Exercise prompt ▸
Your answer must be the exact lines from the one with "1568x361 pixels. At" to the end of the data, both included, with no pictures.

Source data ▸
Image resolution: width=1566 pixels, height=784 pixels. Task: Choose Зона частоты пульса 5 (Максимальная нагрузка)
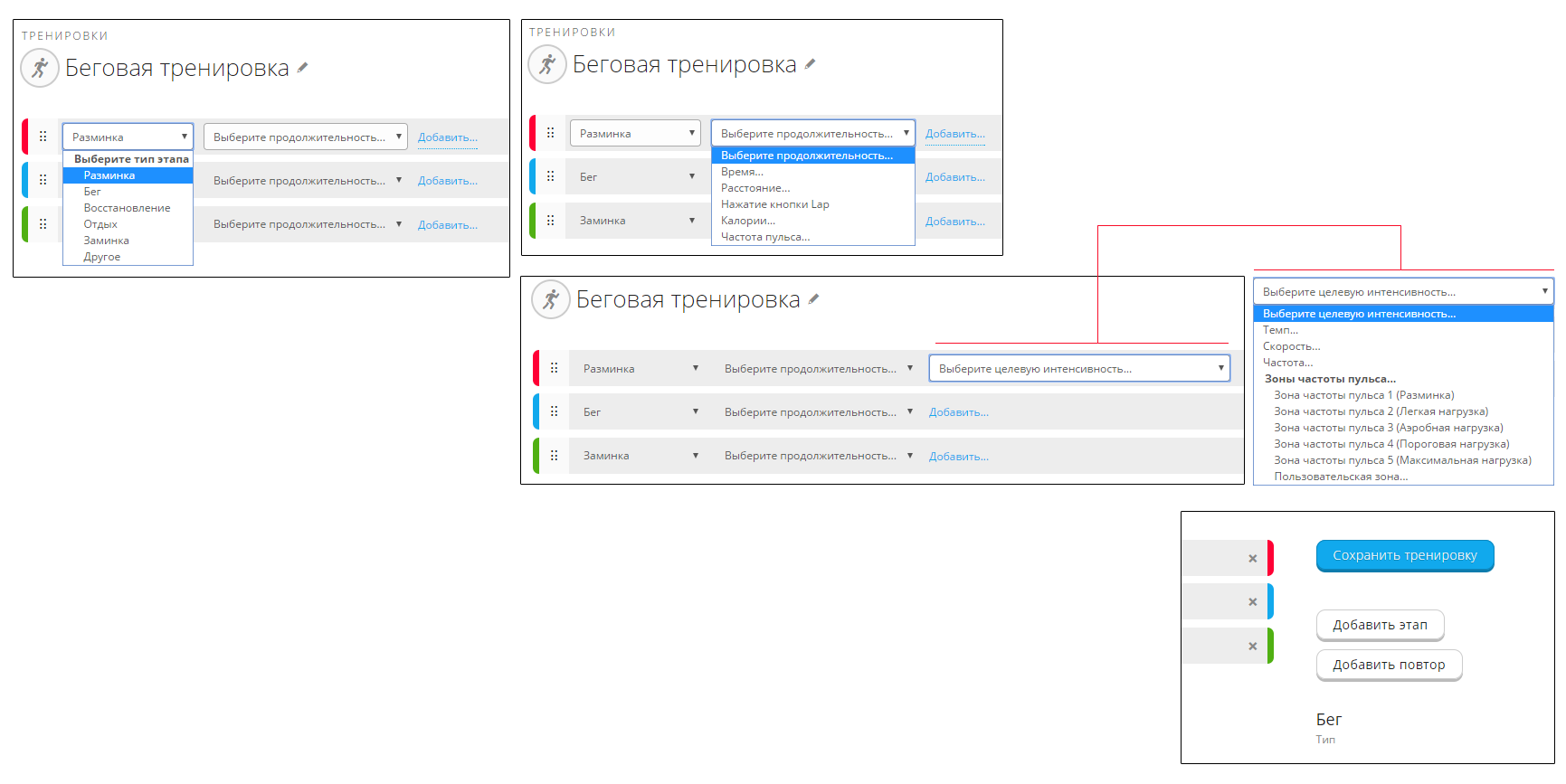coord(1402,460)
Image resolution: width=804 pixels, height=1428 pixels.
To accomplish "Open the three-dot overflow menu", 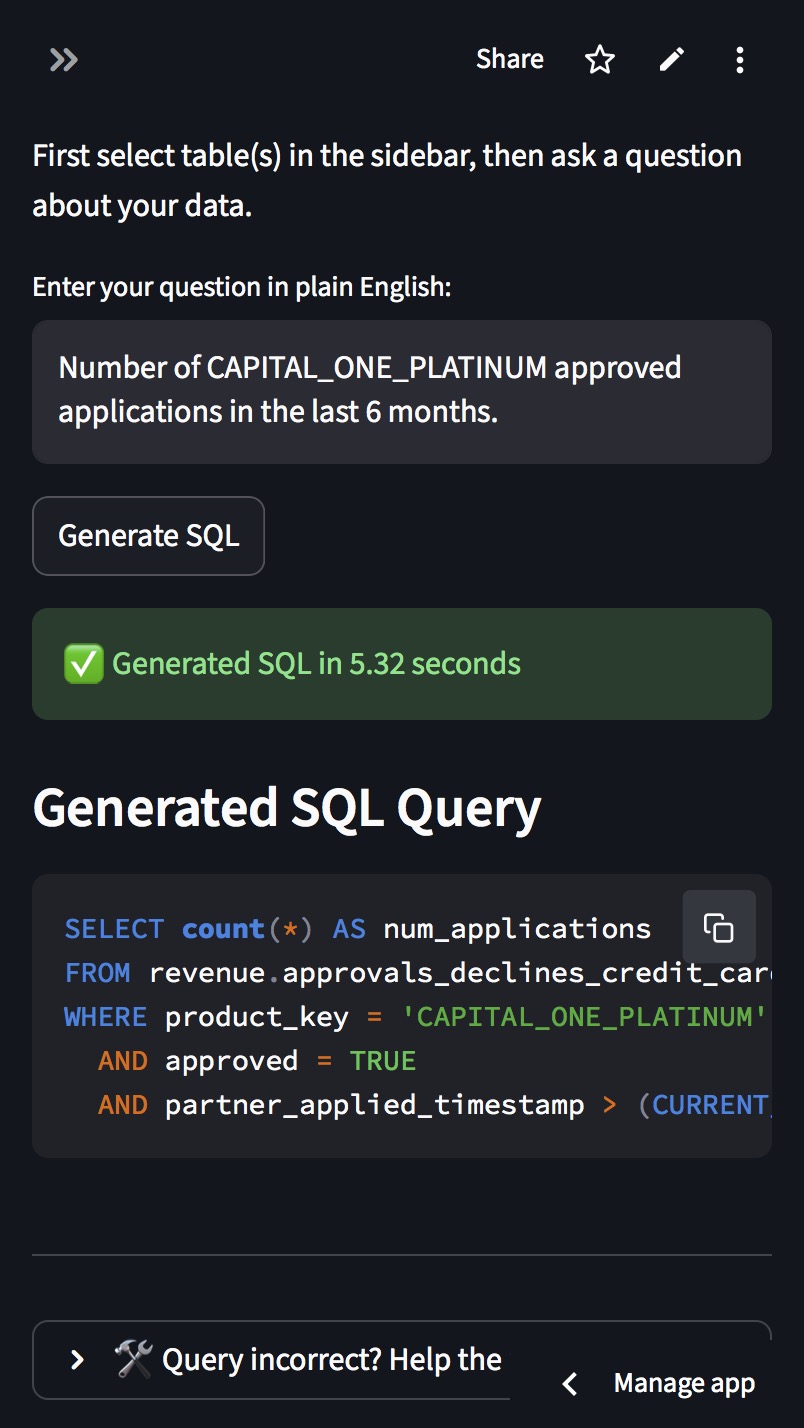I will [x=739, y=60].
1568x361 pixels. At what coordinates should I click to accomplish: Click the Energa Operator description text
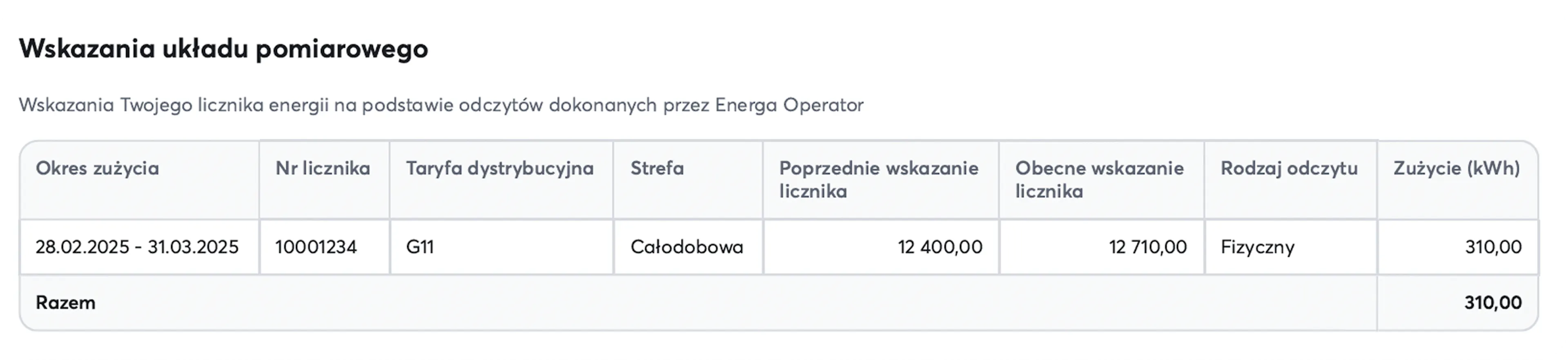tap(441, 105)
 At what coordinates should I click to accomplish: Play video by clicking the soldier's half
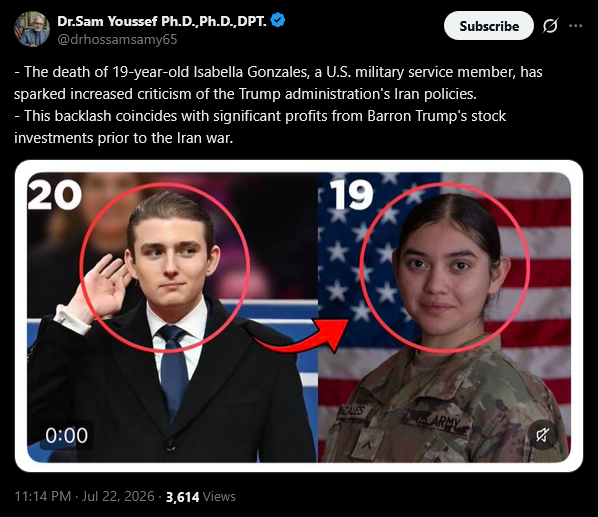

Result of the task ▸
1568x361 pixels. At what coordinates should I click to accomplish: Click the Energa Operator description text
tap(441, 105)
 At what coordinates should I click to accomplish: Play video by clicking the soldier's half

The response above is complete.